With clothing layers, you can take off and put on more clothes depending on how the day heats up or what you’re doing. A good general rule of thumb is to dress your baby in the same number of layers as you’re wearing, PLUS an extra layer.

Just remember to remove layers as soon as you head indoors. You don’t want your baby to overheat.

4. Avoid Very Cold Weather 

Unless it’s absolutely necessary, avoid taking baby out in very cold weather. When temperatures drop far below freezing, it can be difficult to know how many layers your baby needs and to prevent overheating. So, try and stay indoors during the coldest times, but if you can’t avoid it, be smart. 

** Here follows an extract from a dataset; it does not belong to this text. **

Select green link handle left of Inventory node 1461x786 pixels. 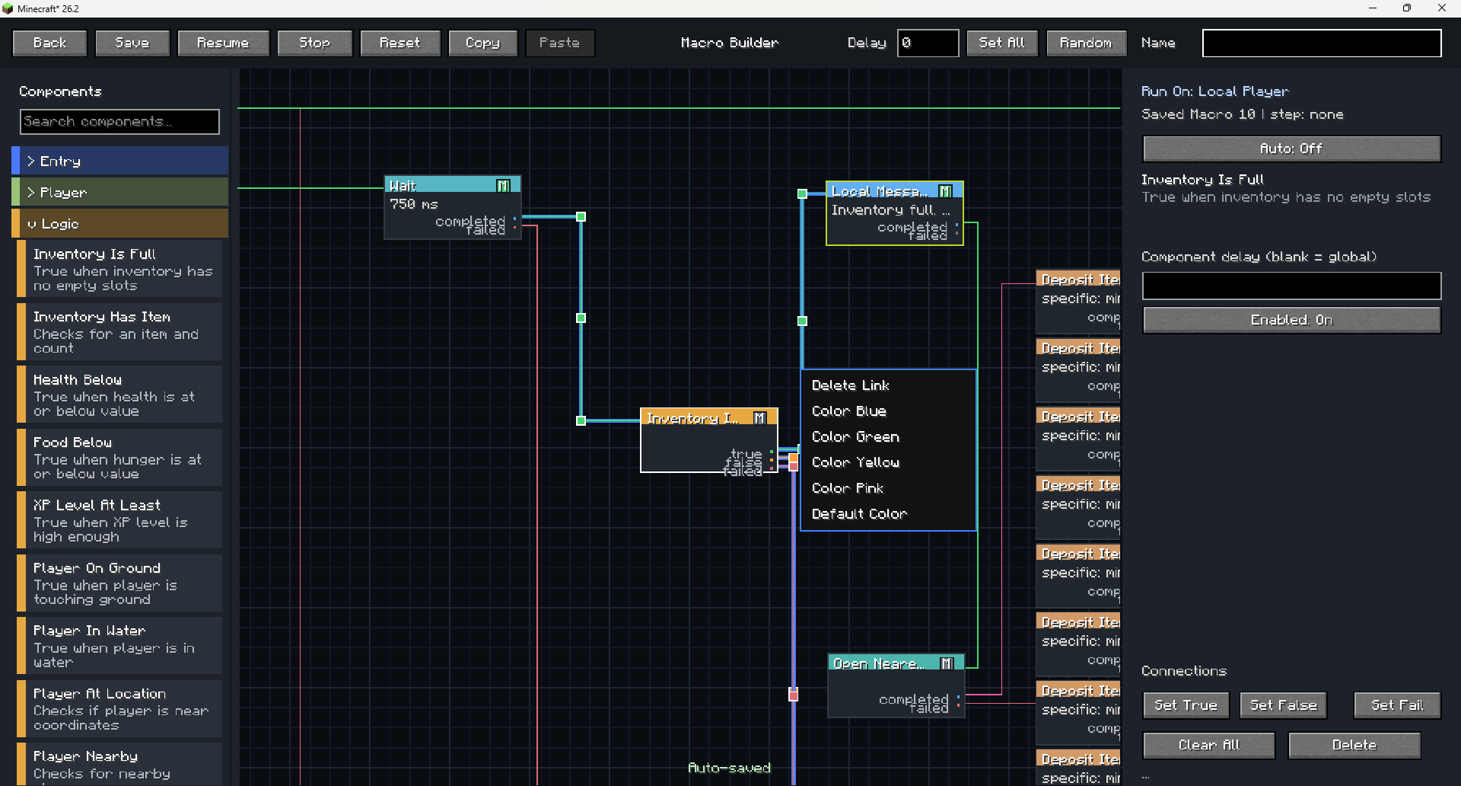click(x=581, y=420)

Pay particular attention to fingers, toes, ears, nose, and chin in very cold weather.

5. Protect Baby’s Skin 

If you get dry skin in the winter, it’s safe to say that baby will get dry skin too. In fact, winter can be incredibly harsh for your baby’s tender skin. It can sap precious moisture and turn her cheeks leathery and wind-burned. The good news is that you can protect baby’s skin in just a few steps.  

  1. Choose a thick baby moisturizing cream or a thick ointment like petroleum jelly.
  2. Spread moisturizer on thickly, particularly on areas that look or feel dry. And keep extra baby moisturizing cream with you for additional applications.
  3. Only use perfume-free baby soaps and lotions, as these are less irritating.
  4. Use a humidifier in your baby’s room to minimize skin-drying effects. Just be sure not to place the humidifier too near or directly over your baby.
  5. Avoid making your baby sweat. Sweat can lead to blocked glands and skin irritation.
  6. Bathe less. According to the American Academy of Pediatrics, infants shouldn’t be bathed every day. Two or three times a week is more than enough during the first year. Too many baths can increase skin dryness. And when you do bathe, keep it to less than ten minutes and use lukewarm water, not hot. 

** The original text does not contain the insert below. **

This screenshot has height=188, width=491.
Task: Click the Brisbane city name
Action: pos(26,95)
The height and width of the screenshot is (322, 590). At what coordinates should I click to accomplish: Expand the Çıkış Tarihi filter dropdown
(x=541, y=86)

6. Pay Attention to Viruses

Getting sick during the winter is common. You need to pay attention to what’s going around and do your best to protect baby. 

Colds and the flu tend to be more common in winter. To protect your little one, be sure to wash your hands frequently, cough or sneeze away from your child, and keep your child away from other sick individuals. You should also be sure that everyone in your house over 23 months of age should get the flu vaccine to reduce your risk of sickness in the home.


Baby’s first winter doesn’t have to be scary. In fact, it can be a wondrous time with sledding, snow, and other activities. As long as you follow these tips, you can have a fantastic time all winter long.